Shree Cement plans to close Union Cement deal by July
18th june 2018
Shree Cement Ltd, one of India’s top three cement makers, has budgeted for a capital expenditure of ₹3,500 crore in the current financial year, which includes ₹2,000 crore to be spent to conclude the acquisition of a United Arab Emirates-based (UAE) firm.
The Kolkata-based company is looking to close the acquisition of Union Cement Co. PSC by July, a few months ahead of plans, according to Subhash Jajoo, Shree Cement’s chief financial officer.
The Ras al-Khaimah-based company has concluded a buyback programme and is to be taken private.
The fully diluted cost of acquiring the overseas firm is expected to be around ₹2,000 crore. But that wouldn’t hobble Shree Cement’s plans to scale up production capacity within India: the company will spend at least ₹1,500 crore in the current financial year to acquire land and set up grinding units in Odisha, Jharkhand, Maharashtra and West Bengal, according to Jajoo.
An investment of ₹1,300-1,400 crore has been budgeted to set up the grinding units in these states, which will ramp up Shree Cement’s production capacity by 7-8 million tonnes (mt) from 34.9 mt currently.
These new facilities are expected to be commissioned in fiscal year 2020, said Jajoo.
In the current year, Shree Cement expects to commission its integrated cement plant in Gulbarga in Karnataka with a production capacity of 3 mt in October. The investment is ₹1,800-1,900 crore to set up the unit, of which it borrowed ₹1,600 crore. Shree Cement is currently indebted to the tune of ₹2,200 crore.
Emkay Global Financial Services Ltd had in a recent report said that Shree Cement’s efficiency in managing costs, lower capital cost for expansion and plans for scaling up operations without leveraging its balance sheet are reasons for its being ahead of competition.
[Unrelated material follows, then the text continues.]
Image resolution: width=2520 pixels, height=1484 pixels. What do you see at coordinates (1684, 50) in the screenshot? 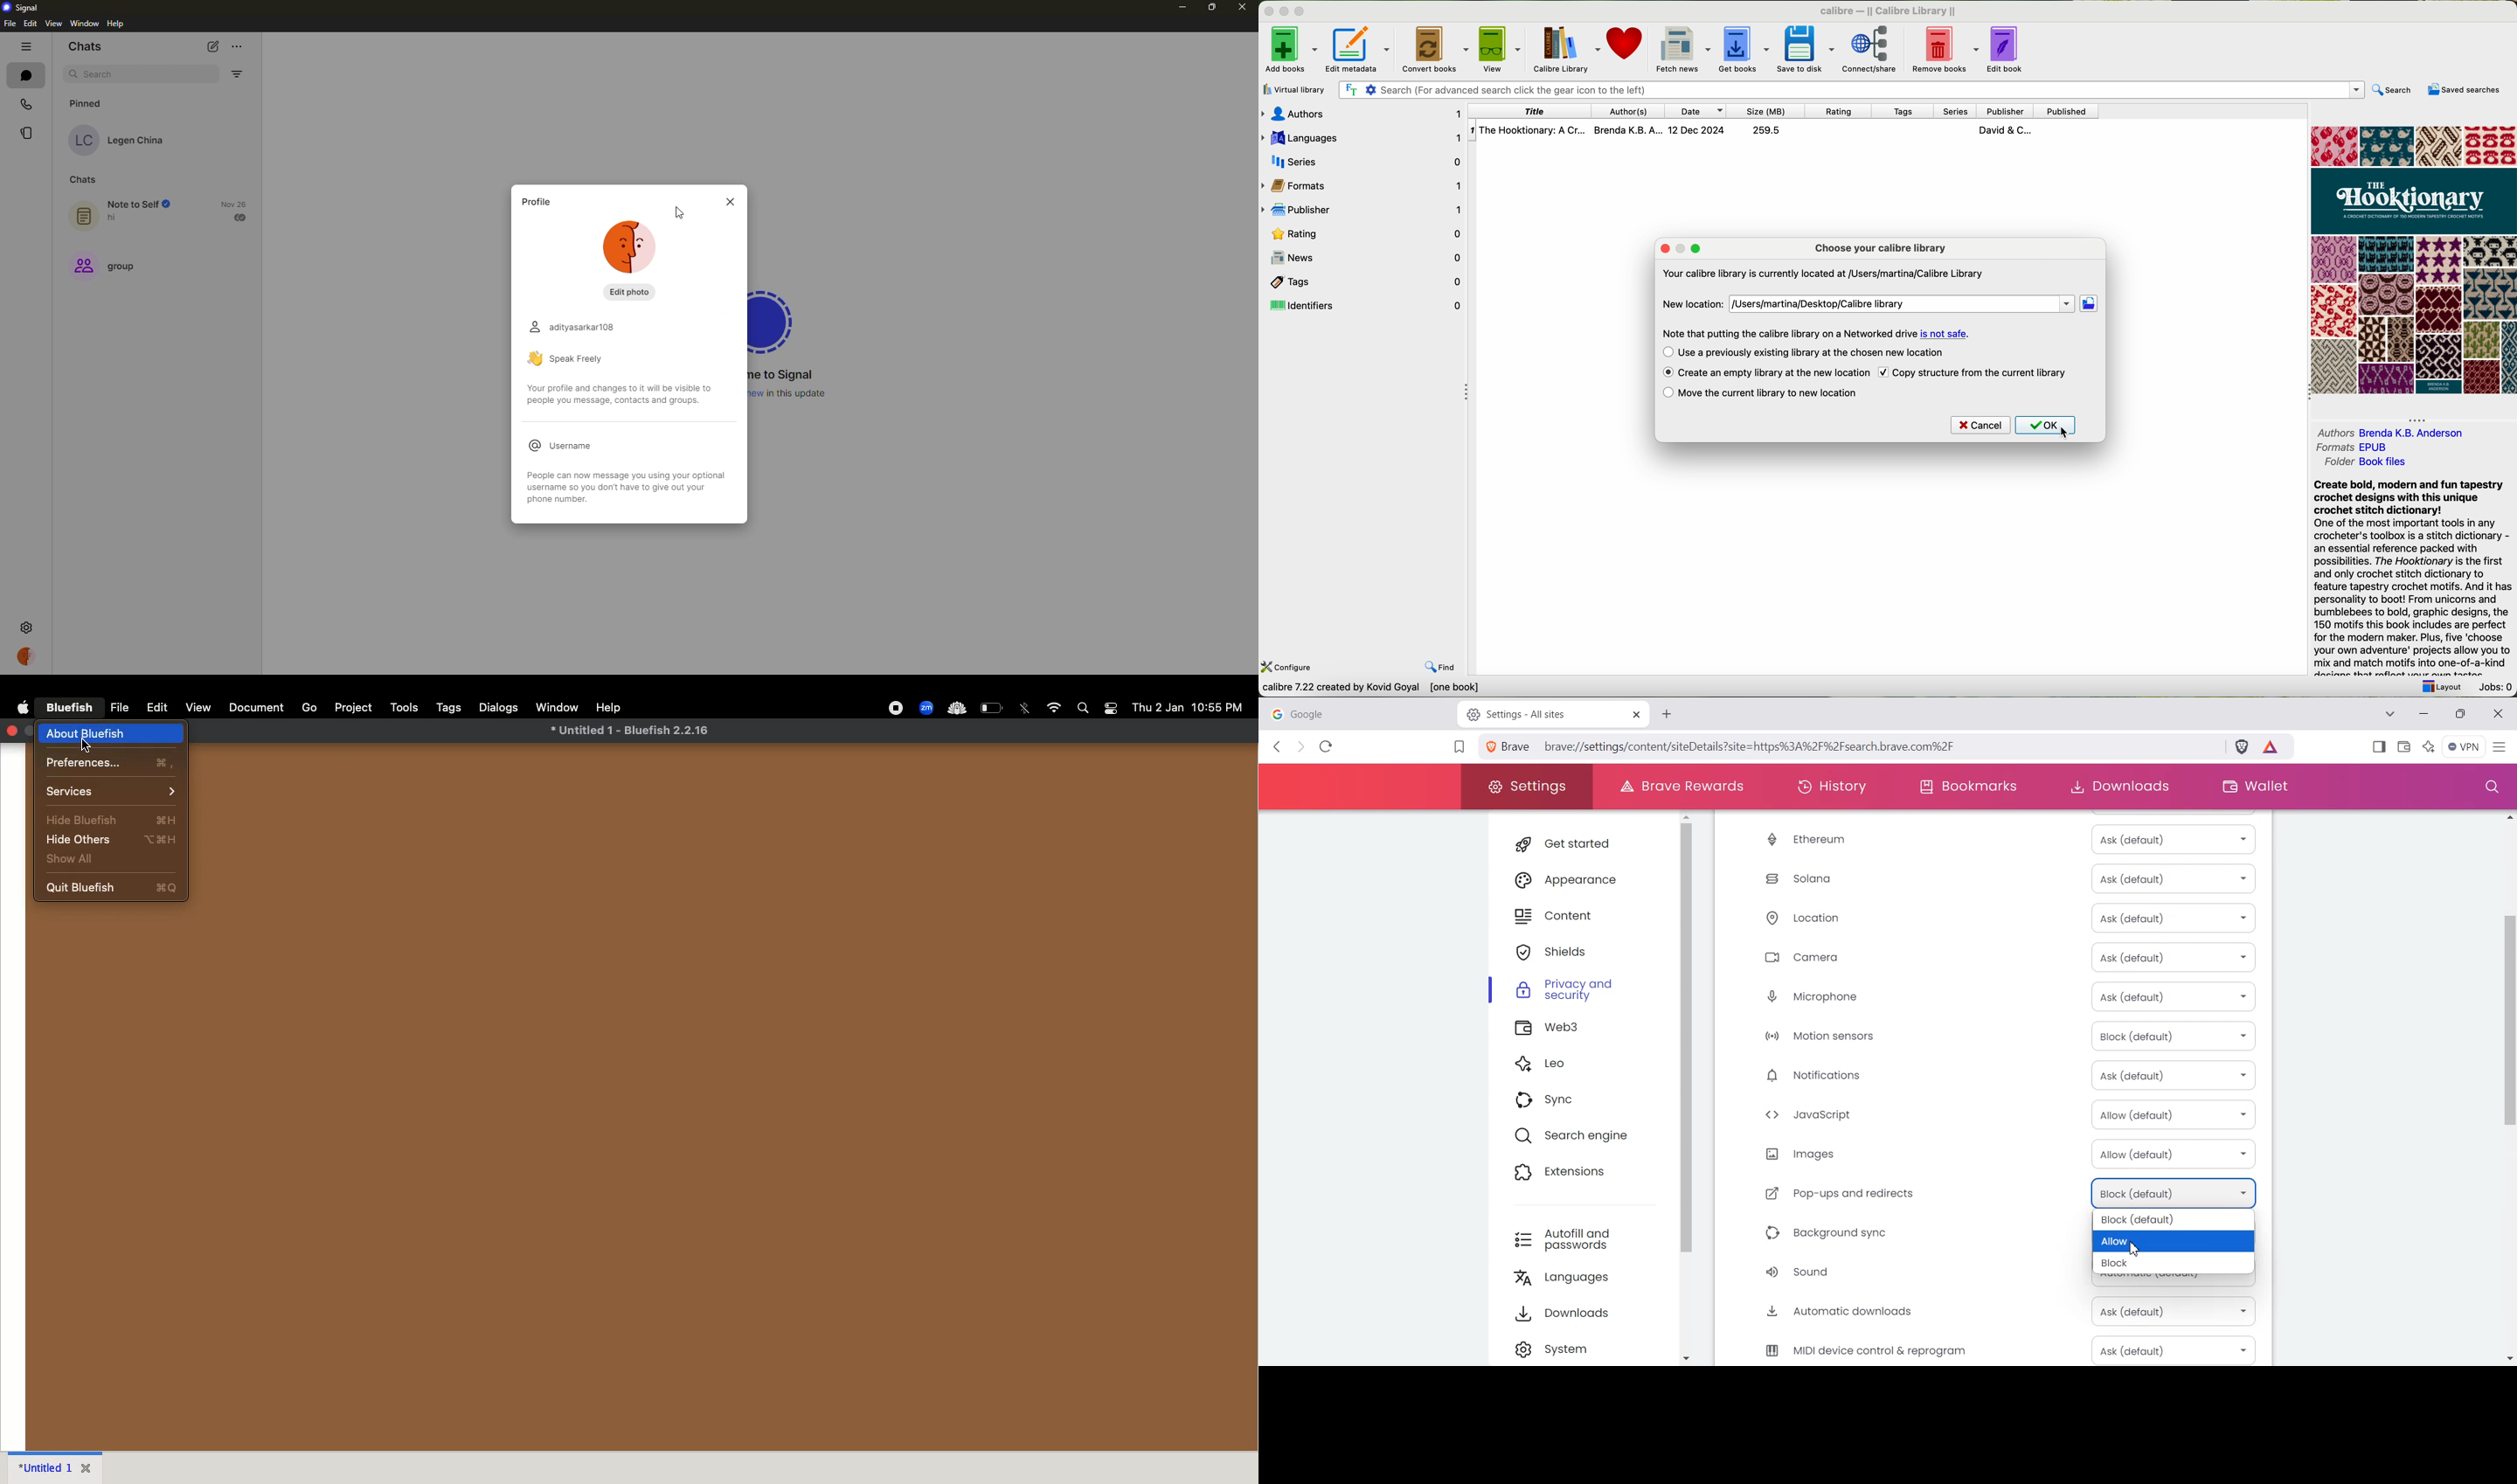
I see `fetch news` at bounding box center [1684, 50].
The report also notes, however, that in the near term, the lack of pricing power remains a concern for the entire industry.
The management of Shree Cement, led by managing director H.M. Bangur, has historically avoided taking over existing capacity because it is of the view that it can set up plants ground up at a much lower cost.
But in January this year, it agreed to acquire the Ras al-Khaimah-based firm for an enterprise value of $305.24 million because it was available at a “competitive” valuation of $75 per tonne of output, according to Jajoo. Union Cement produces 3.3 mt of clinker and 4 mt of cement.
Under the local securities market laws of Abu Dhabi, Union Cement had to be taken private by buying back shares from minority shareholder, Jajoo said. Whereas at the time of concluding the agreement to buy the unit, the controlling stakeholder’s ownership was 92.83%, it has now gone up 95-96% because of the buyback, Jajoo said.
The company had some 800-900 minority shareholders, who were offered 2.1 UAE dirhams per share for cashing out. The buyback price was significantly higher than the highest trading price of 1.85 UAE dirhams in the 12 months prior to the buyback, Jajoo said.